→ **Data records**:
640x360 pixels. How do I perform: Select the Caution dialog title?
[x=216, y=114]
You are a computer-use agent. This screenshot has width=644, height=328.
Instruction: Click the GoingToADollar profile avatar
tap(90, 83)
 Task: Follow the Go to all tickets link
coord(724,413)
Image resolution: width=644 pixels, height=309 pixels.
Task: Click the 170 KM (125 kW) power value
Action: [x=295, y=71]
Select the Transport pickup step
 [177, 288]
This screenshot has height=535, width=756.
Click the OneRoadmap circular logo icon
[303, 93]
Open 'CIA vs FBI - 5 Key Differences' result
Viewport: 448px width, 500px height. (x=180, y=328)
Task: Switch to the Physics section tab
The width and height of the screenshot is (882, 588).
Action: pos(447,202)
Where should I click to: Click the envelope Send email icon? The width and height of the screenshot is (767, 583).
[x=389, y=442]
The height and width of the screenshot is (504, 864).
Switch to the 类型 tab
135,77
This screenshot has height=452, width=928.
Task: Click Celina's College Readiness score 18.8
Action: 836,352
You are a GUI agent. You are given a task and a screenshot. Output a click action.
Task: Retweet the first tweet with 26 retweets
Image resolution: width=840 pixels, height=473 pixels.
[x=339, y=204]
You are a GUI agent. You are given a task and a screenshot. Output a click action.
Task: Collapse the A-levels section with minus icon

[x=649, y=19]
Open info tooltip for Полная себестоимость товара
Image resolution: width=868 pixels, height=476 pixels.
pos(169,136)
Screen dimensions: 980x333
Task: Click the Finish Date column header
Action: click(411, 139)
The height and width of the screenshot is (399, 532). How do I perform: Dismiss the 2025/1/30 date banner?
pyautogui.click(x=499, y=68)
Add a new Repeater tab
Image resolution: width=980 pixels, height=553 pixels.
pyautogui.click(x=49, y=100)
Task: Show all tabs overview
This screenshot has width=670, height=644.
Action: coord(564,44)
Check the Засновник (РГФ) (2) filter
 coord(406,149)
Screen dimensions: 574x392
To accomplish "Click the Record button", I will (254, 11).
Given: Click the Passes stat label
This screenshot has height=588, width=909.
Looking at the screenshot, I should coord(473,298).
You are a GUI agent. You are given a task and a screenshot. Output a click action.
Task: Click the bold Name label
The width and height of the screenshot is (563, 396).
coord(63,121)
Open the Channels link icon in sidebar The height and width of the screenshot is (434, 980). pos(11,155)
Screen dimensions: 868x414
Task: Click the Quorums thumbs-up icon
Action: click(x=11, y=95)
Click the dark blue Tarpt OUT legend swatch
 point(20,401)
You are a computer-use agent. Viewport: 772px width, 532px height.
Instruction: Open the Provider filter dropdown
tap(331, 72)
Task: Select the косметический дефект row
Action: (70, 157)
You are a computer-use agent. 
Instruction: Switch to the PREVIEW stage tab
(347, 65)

→ **What to work on**: The answer should consist of all lines from the records above that hold the word "label".

→ **Written response**:
Given: Click the Passes stat label
Task: Click the bold Name label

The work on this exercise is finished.